Despite threats to their families, guestworkers in Louisiana went on strike yesterday to expose forced labor on the Walmart supply chain. In Breaux Bridge, Louisiana, Walmart supplier C.J.’s Seafood has subjected 40 Mexican guestworkers on H-‐2B visas to forced labor, stolen wages, unfair labor practices and discrimination—from which Walmart has profited. Workers live in crowded trailers in a labor camp adjacent to their employers’ house. The employer has subjected workers to constant surveillance, unannounced house inspections, and threats of firing for leaving their housing later than 9 p.m. Guestworkers are forced to start work as early at 2 a.m. and to perform unpaid cleaning work as conditions of employment. C.J. Seafood’s U.S. workers are not.

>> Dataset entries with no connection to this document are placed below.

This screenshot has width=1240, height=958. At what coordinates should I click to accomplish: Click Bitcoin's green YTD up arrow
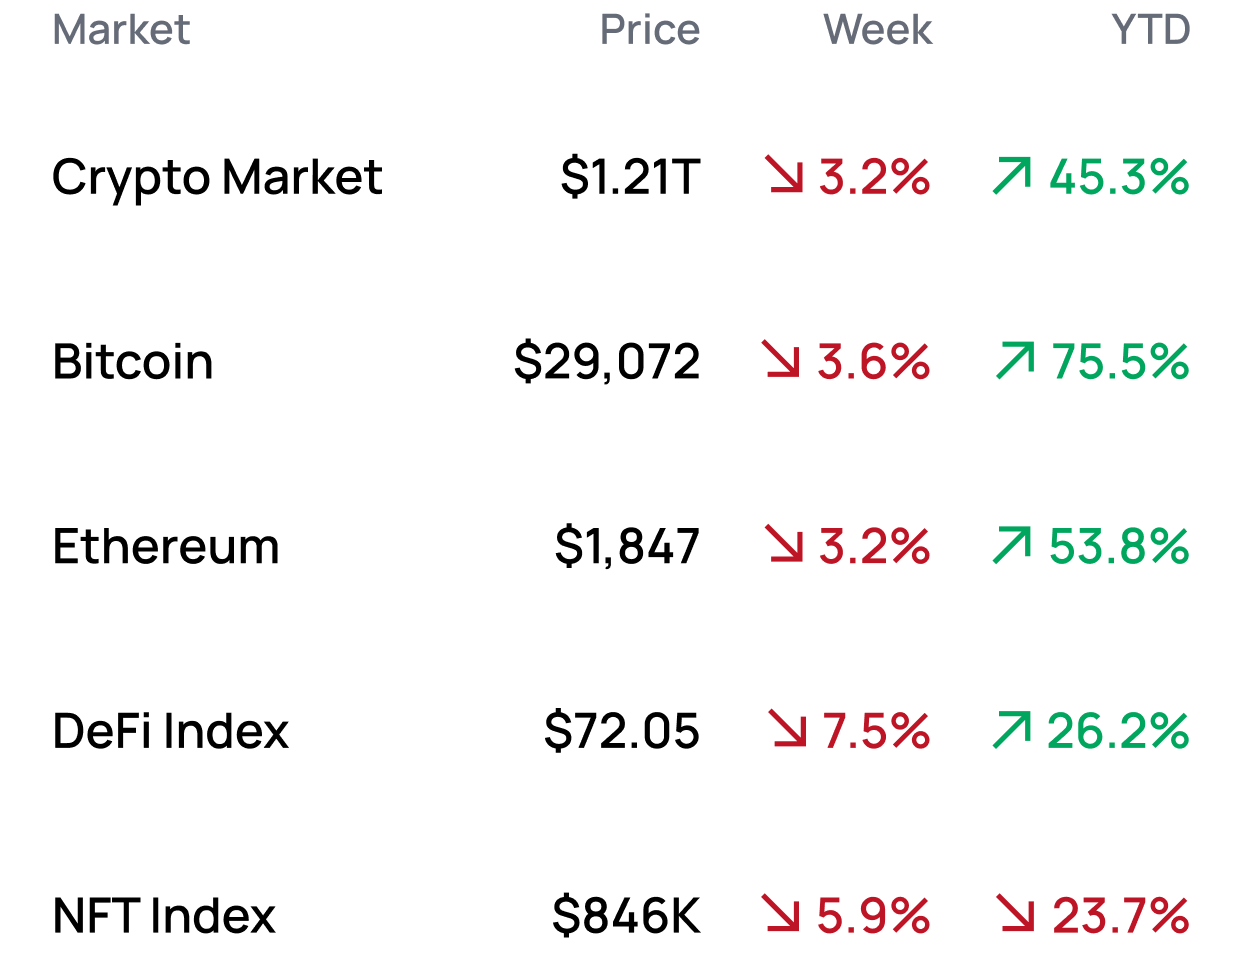click(1015, 360)
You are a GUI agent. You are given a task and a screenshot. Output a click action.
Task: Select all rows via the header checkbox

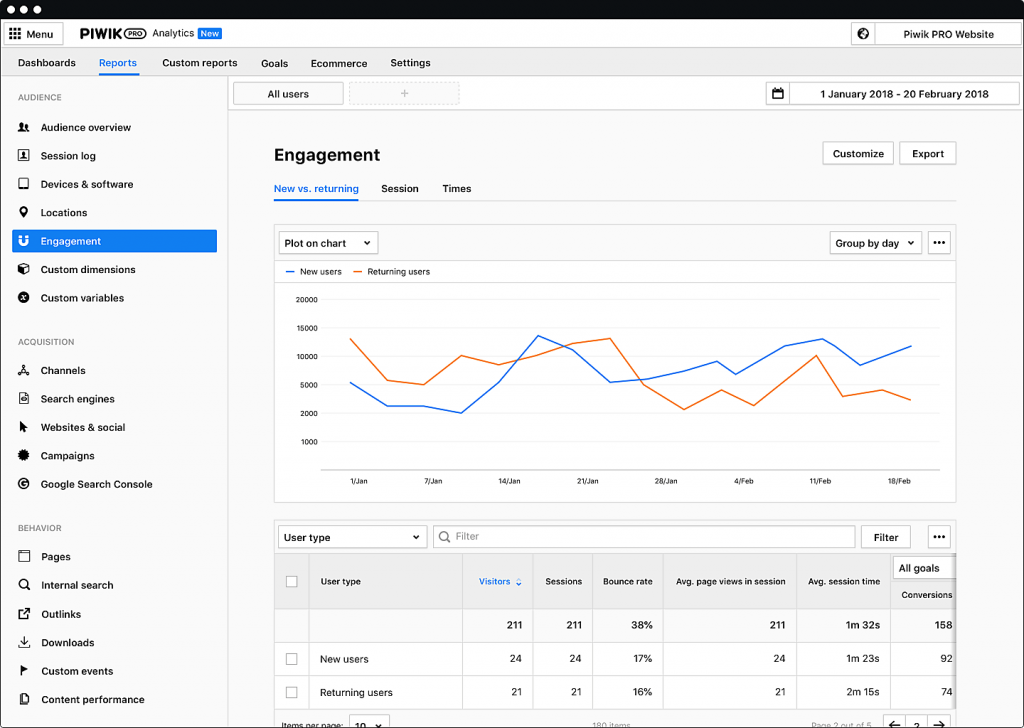pos(290,581)
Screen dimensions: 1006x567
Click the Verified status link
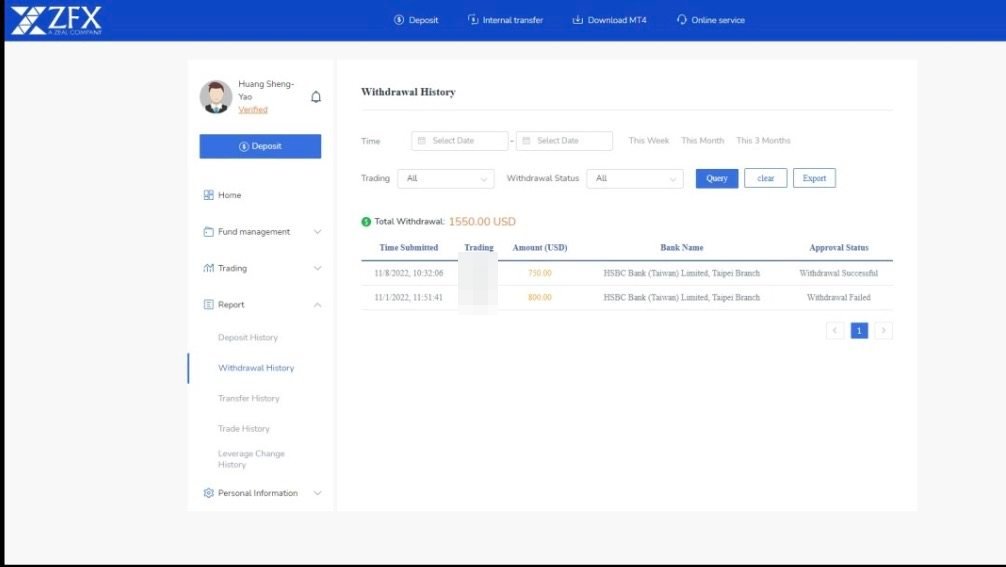click(253, 110)
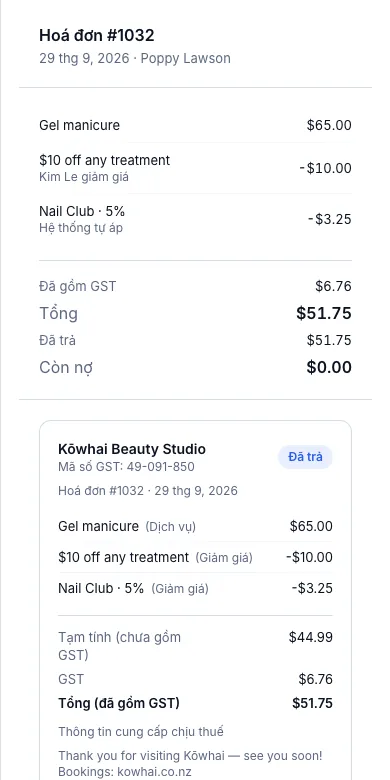Select the $44.99 subtotal excluding GST
The image size is (390, 780).
pyautogui.click(x=310, y=637)
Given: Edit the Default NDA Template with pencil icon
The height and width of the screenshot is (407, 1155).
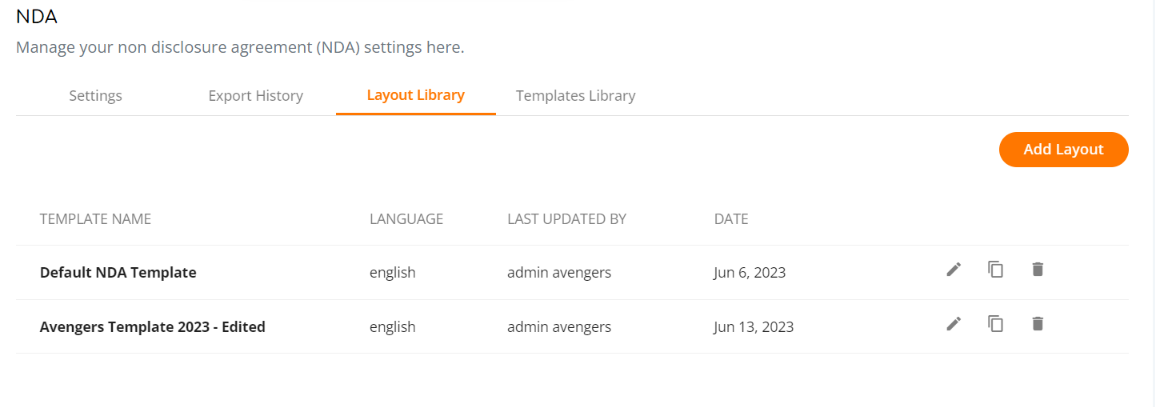Looking at the screenshot, I should (954, 269).
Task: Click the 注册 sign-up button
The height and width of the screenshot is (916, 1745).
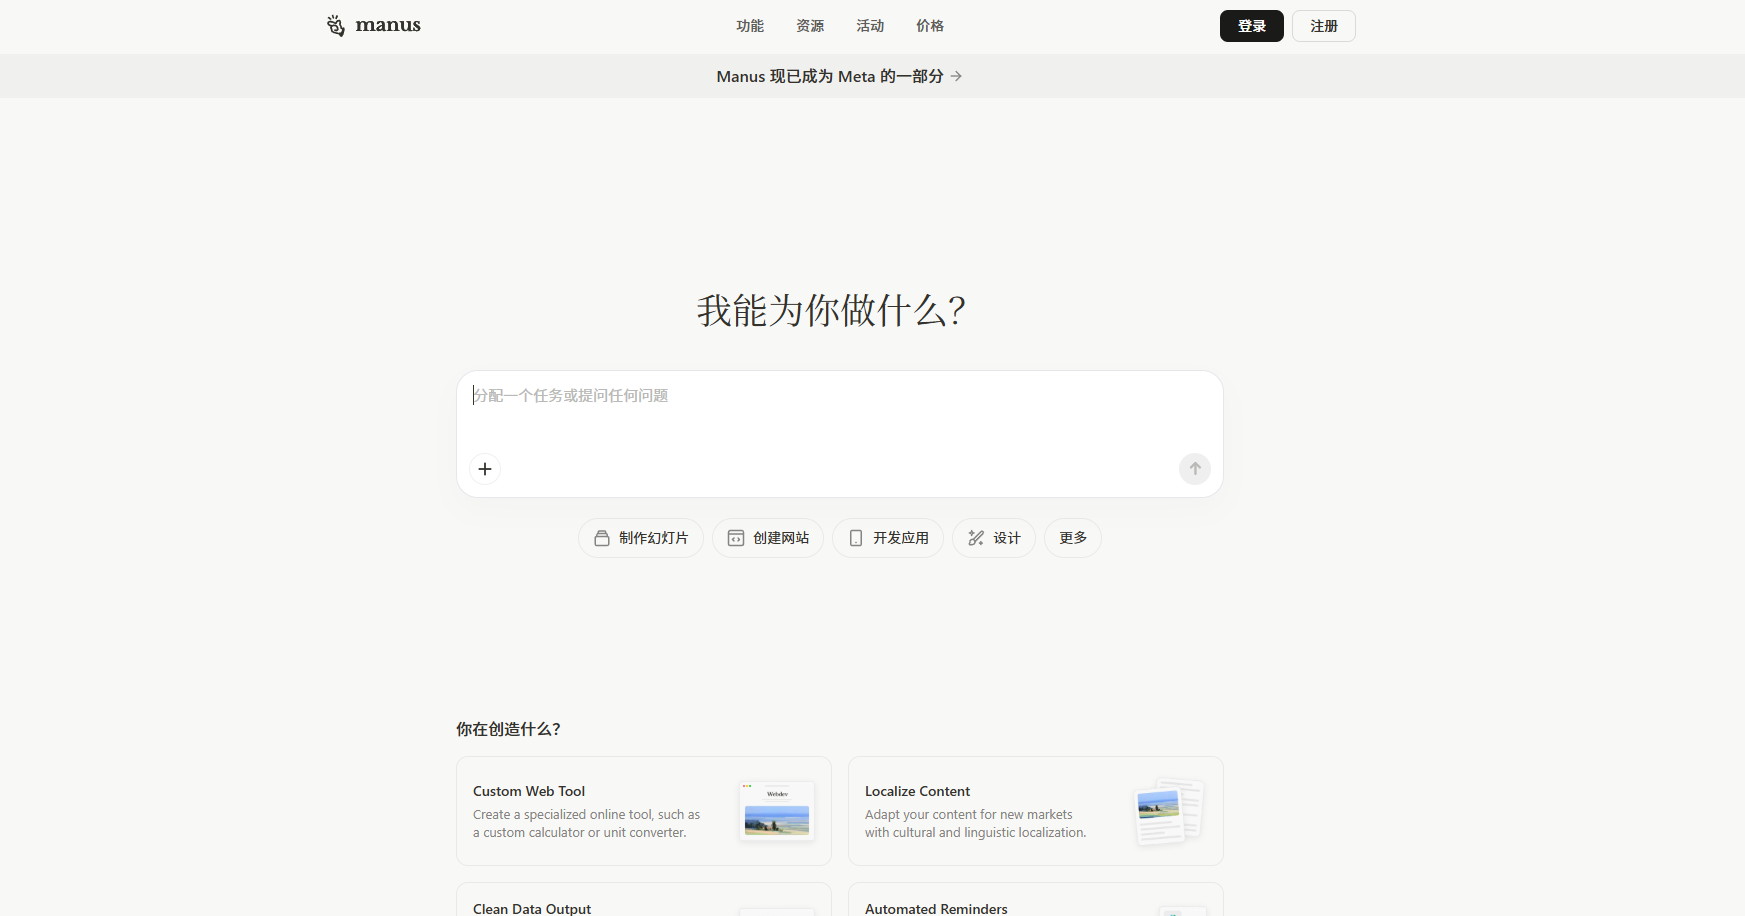Action: click(1323, 26)
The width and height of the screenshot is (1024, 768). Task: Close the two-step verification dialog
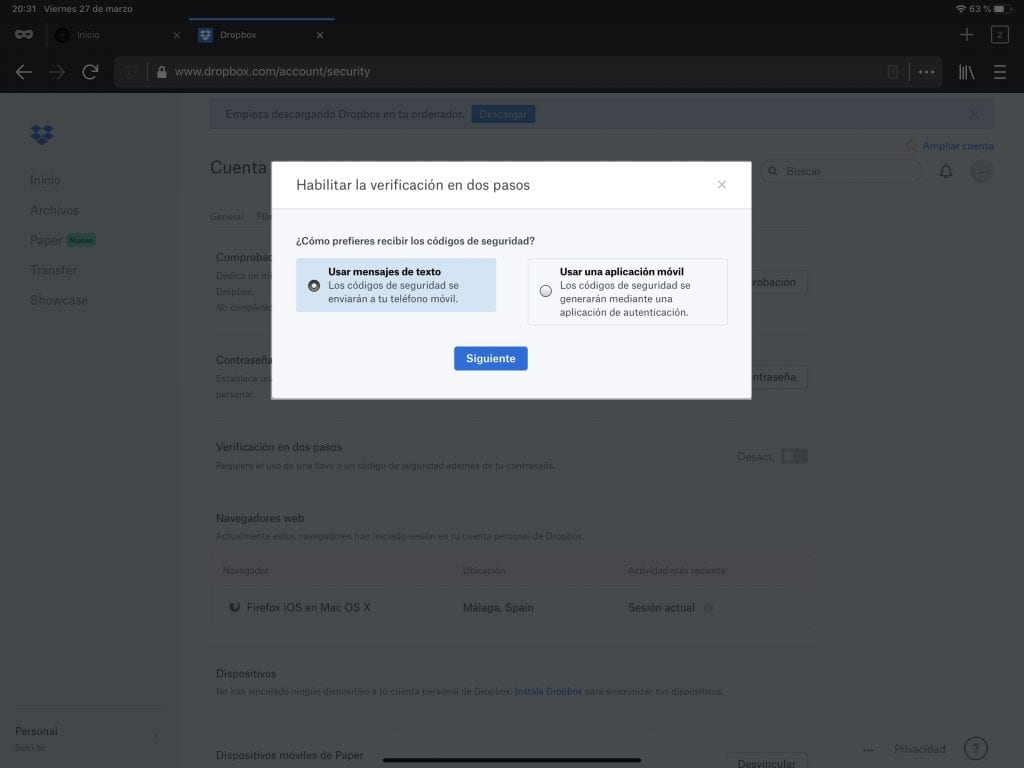pyautogui.click(x=722, y=185)
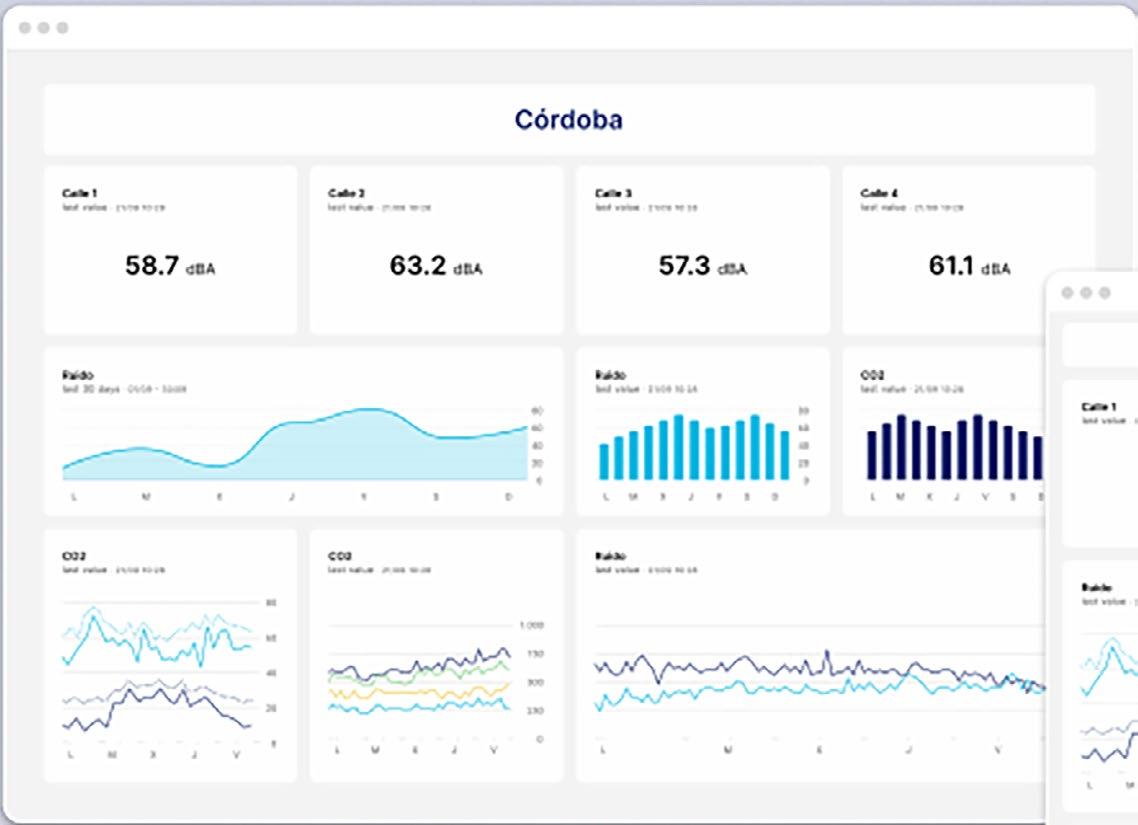This screenshot has width=1138, height=825.
Task: Click the peak of the Ruido area chart
Action: coord(369,411)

While C.J.’s Seafood general manager Michael Leblanc has subjected guestworkers to forced labor, he has also helped drive an industry‐wide effort to block new Department of Labor rules for the H-‐2B guestworker program that would protect guestworkers and U.S. workers alike. Leblanc is director of the Crawfish Processor’s Alliance, which sued the Department of Labor to block the new rules.
C.J.'s Seafood has refused to comment on the issue.
"This is a particular case because Wal-Mart takes responsibility for their entire supply chain," said Stephen Boykewich of New Orleans-based National Guestworker Alliance. Such an investigation may support others organizing along Walmart's supply and distribution chain--including warehouse workers in Los Angeles and Chicago.